Madame Lefort, incarnation vivante de la soumission légalement imposée à l’épouse, essaya bien d’adresser à son mari quelques observations relatives à cette réputation de don Juan. «Il faut que jeunesse se passe fut la seule réponse qu’elle obtint.

Mais s’il était peu ombrageux à l’endroit de la morale, le père de Laure était plus exigeant en ce qui touche aux intérêts matériels. C’est pourquoi, s’autorisant d’une vieille coutume encore en vigueur dans une partie du midi de la France, il tenait à stipuler au contrat, en faveur de sa fille, une dotalité de deux cent mille francs à prélever sur sa succession. Cette précaution prise, il crut avoir surabondamment pourvu à toutes les éventualités.

Donc, au beau mois de mai de cette même année 1847, Laure, âgée de dix-sept ans à peine, adroitement circonvenue par les sollicitations paternelles, et l’esprit hanté par les ambitions héraldiques du pensionnat, avait passé avec insouciance, son joli doigt dans l’anneau nuptial. Douce insouciance, qui avait trop tôt fait place aux larmes amères! Hochet terrible, qui avait enchaîné à jamais sa jeunesse et sa liberté!.

Le pauvre M. Lefort n’avait joui que bien peu de temps des triomphes de vanité résultant pour lui du brillant mariage de sa fille. Une chute, dont les médecins apprécièrent mal les suites, le conduisit rapidement au tombeau. Mais il avait eu la consolation de mourir entouré, par son gendre le baron, des marques du plus ostensible intérêt et des regrets les plus expansifs. Quant à Mme Lefort, le mariage n’avait guère été pour elle qu’un esclavage déguisé de chaque jour, esclavage que sa nature molle et timide acceptait, non seulement avec résignation, mais avec une sorte de reconnaissance. Bientôt même la vie lui devint insupportable par suite des inquiétudes que lui causèrent les premiers désordres de son gendre. En effet, méconnaissant le trésor qu’il possédait, Théodore de Comberouse avait recommencé, de plus belle et presque au grand jour, l’odyssée, autrefois clandestine, de ses folles équipées.

Laure avait été la dernière à s’apercevoir de son malheur. Sa candeur native, sa complète ignorance du mal maintenaient son âme dans une région inaccessible au soupçon. Ce qui contribua surtout à lui ouvrir les yeux, ce fut, comme toujours, le chapelet de demi-mots équivoques, de réticences perfides, de condoléances félines, égrené par ces prétendues amies, généralement dévotes, qui se font un devoir cruel, et parfois une jouissance secrète, de jeter le doute et le trouble au milieu des illusions d’autrui.

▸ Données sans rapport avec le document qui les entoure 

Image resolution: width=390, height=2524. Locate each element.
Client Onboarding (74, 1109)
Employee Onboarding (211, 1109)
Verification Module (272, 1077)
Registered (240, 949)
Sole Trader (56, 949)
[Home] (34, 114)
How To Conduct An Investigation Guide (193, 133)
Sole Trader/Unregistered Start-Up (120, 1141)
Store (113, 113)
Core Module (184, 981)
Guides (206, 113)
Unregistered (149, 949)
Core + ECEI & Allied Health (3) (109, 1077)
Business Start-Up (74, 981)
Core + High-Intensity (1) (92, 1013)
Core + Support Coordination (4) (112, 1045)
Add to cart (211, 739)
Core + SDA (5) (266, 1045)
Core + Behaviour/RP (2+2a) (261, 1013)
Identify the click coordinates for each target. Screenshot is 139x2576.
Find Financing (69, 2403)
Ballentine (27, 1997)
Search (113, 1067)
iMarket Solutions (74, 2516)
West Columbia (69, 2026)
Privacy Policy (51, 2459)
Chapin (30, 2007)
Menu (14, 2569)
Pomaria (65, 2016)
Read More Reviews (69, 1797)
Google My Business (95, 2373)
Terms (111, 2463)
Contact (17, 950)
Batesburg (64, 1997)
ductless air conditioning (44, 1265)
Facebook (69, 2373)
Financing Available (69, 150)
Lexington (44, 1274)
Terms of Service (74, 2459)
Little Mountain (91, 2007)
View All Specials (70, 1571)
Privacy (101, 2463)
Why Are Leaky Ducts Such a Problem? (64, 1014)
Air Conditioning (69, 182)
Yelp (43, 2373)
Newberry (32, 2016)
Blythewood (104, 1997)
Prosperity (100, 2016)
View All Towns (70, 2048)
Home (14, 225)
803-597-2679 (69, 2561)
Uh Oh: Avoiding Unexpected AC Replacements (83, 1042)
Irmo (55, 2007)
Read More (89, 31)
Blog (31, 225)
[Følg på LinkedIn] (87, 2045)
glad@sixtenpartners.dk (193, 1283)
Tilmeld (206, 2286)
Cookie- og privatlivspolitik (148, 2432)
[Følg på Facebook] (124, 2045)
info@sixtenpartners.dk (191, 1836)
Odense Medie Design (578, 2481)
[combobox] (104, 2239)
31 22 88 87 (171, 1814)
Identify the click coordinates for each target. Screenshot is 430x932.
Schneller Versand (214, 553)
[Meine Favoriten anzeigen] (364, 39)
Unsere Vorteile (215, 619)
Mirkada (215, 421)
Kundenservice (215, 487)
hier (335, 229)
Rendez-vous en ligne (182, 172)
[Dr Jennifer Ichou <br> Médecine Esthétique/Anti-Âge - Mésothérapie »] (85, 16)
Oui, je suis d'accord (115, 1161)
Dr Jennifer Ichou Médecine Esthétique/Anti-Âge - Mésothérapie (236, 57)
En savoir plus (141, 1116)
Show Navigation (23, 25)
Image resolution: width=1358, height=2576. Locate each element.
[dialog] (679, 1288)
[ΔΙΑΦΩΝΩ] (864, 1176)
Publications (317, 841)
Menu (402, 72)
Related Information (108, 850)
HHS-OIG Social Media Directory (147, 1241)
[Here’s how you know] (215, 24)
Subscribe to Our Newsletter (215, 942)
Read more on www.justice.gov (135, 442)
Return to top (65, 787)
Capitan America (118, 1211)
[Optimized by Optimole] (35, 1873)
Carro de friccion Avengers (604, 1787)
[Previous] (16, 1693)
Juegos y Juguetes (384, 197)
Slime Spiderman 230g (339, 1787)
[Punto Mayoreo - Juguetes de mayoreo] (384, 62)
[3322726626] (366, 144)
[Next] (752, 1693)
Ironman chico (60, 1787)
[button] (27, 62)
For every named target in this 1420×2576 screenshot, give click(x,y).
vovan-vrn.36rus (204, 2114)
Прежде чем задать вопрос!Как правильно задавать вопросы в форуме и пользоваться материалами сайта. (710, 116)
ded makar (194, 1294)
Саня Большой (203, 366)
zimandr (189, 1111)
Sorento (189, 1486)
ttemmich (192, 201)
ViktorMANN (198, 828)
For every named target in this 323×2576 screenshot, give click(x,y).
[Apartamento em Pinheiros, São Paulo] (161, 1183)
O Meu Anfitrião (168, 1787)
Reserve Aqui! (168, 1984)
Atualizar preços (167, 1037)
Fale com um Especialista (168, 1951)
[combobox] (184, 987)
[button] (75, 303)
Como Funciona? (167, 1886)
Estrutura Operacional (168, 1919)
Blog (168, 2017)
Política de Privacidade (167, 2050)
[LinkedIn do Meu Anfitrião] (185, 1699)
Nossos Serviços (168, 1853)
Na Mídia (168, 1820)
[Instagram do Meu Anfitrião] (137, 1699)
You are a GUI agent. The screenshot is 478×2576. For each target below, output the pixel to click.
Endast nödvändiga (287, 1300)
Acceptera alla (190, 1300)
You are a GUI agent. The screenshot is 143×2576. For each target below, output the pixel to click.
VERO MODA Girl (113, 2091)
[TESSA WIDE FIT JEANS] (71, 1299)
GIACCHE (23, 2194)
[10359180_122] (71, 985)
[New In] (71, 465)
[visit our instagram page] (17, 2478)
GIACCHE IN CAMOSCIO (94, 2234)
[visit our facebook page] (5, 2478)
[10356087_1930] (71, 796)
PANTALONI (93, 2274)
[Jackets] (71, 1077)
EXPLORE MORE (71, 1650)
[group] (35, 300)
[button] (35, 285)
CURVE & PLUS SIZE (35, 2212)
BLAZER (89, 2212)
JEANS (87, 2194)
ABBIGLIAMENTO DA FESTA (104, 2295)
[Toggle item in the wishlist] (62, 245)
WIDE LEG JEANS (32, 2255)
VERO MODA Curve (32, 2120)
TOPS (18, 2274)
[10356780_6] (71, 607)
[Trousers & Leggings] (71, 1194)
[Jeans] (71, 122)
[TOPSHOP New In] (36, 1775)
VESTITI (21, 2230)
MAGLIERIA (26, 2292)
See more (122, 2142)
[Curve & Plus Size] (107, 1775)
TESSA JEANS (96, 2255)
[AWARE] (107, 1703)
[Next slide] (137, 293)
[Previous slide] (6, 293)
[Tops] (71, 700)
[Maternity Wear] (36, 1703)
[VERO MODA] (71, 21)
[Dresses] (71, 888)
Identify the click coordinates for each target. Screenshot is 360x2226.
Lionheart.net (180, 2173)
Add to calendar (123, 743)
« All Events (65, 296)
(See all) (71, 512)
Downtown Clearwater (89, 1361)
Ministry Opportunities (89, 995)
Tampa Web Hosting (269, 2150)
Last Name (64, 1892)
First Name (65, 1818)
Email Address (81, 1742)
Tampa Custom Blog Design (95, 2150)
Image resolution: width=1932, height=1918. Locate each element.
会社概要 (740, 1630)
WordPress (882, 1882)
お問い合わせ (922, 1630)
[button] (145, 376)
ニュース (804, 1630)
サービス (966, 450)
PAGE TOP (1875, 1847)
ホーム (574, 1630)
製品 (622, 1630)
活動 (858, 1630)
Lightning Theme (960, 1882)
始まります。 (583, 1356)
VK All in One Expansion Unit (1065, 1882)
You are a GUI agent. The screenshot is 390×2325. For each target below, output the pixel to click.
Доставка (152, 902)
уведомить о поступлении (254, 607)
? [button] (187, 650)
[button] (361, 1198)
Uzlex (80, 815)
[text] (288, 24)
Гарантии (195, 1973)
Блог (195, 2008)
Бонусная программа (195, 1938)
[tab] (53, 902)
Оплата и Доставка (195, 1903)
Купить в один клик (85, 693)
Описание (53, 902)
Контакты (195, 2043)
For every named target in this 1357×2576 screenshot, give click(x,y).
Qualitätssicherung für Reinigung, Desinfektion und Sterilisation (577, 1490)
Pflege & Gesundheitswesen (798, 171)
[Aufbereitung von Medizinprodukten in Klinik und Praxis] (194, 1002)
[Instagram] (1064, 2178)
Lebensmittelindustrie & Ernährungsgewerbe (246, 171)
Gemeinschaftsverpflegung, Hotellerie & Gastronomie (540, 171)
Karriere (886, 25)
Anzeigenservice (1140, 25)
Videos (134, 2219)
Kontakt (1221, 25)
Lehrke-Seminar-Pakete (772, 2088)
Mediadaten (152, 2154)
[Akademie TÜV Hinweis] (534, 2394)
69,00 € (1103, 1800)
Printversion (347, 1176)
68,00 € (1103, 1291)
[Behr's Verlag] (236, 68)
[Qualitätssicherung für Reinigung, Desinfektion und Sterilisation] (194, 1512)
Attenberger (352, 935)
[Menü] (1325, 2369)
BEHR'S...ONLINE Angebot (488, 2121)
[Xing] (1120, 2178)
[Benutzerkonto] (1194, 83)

Est-il besoin de le dire? le réveil de la jeune femme fut terrible. Elle comprenait enfin que le luxe et le bruit ne suffisent pas longtemps à remplir une âme délicate comme la sienne. Révélation navrante qui, en éveillant en elle le besoin de l’amour, lui laissait voir clairement qu’elle n’était pas aimée!. Et, comme si le malheur avait hâte de prendre des arrhes avec elle, Laure sentit qu’elle allait devenir mère.

Cependant Mme Lefort, abattue par la perspective du funeste avenir de sa fille et brisée par le sentiment de son impuissance à le conjurer, voyait ses forces décliner de jour en jour. A peine vécut-elle assez longtemps pour être marraine de la petite Louisa. Ah! quelle triste cérémonie que le baptême de cette enfant débile, tenue sur les fonts par une mourante pressée de rej oindre un mort!.

Anéantie sous la rude étreinte de sa destinée, Laure éprouva longtemps une sorte d’engourdissement moral. La perte de ses parents, quelque chagrin qu’elle en ressentit, ne fit pas couler de ses yeux ces flots de larmes qui semblent intarissables. La naissance de sa fille n’excita pas en elle ces indicibles ivresses, ces orgueils sublimes, qui font de la femme la rivale de Dieu dans la création des âmes. Tout se taisait en elle, jusqu’à ces voix mystérieures qui soufflent le courage à la femme chrétienne. Ce n’était pas de la résignation, c’était de la stupeur.

Mais, pour une jeune mère, il n’est pas de nuit si sombre, que les yeux de son enfant ne parviennent à l’étoiler; pas de solitude si morne et si désolée, que ce petit être ne la peuple de son sourire et de ses cris. Sur le bord d’un abîme dont elle n’osait sonder la profondeur, Laure avait senti, en regardant sa fille, s’éveiller vivement en elle le devoir de la conservation et le droit de légitime défense contre le sort. Involontairement, elle s’était prise à songer que tout n’était pas perdu peut-être et qu’elle pouvait rattacher ses espérances à un berceau.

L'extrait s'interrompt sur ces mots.